» WHAT YOU ARE ASKED TO DO
Collect the lines of the entries where "will" shows up.

(Stored entries)
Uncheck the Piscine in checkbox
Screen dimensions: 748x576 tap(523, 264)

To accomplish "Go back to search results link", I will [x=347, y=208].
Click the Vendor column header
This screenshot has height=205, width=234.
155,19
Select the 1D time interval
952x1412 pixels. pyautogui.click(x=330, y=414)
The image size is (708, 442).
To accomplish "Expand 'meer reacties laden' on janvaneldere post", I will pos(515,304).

==

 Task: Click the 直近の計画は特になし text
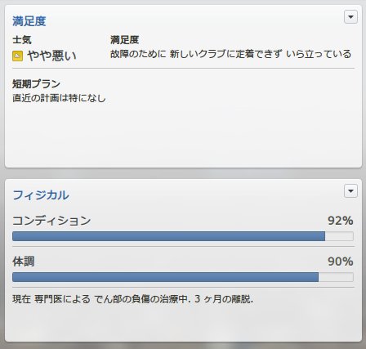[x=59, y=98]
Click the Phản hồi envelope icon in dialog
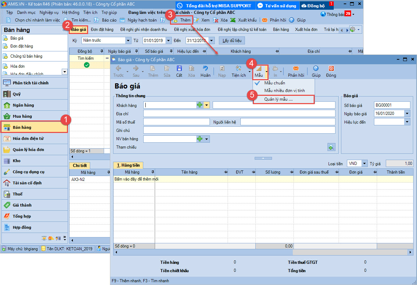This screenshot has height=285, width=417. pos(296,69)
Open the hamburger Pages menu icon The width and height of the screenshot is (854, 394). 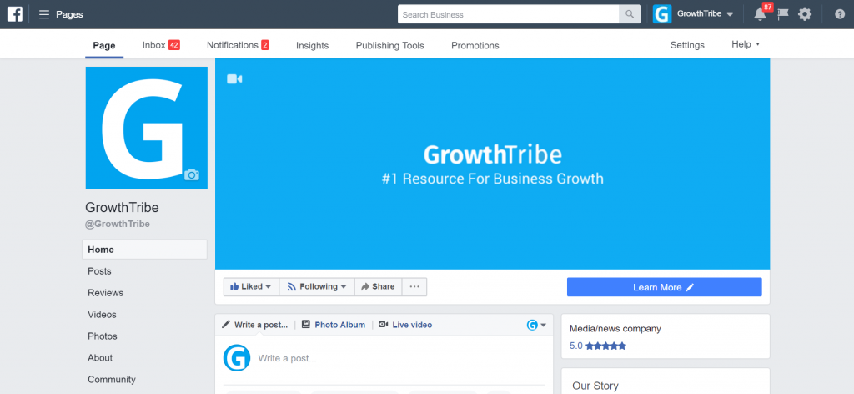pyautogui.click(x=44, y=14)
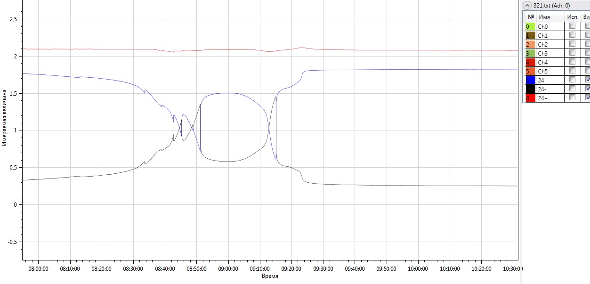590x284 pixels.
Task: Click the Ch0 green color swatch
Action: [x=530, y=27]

» EXPECTED ANSWER
To accomplish "Go back to search results link", I will [x=347, y=208].
To accomplish "Expand 'meer reacties laden' on janvaneldere post", I will pos(515,304).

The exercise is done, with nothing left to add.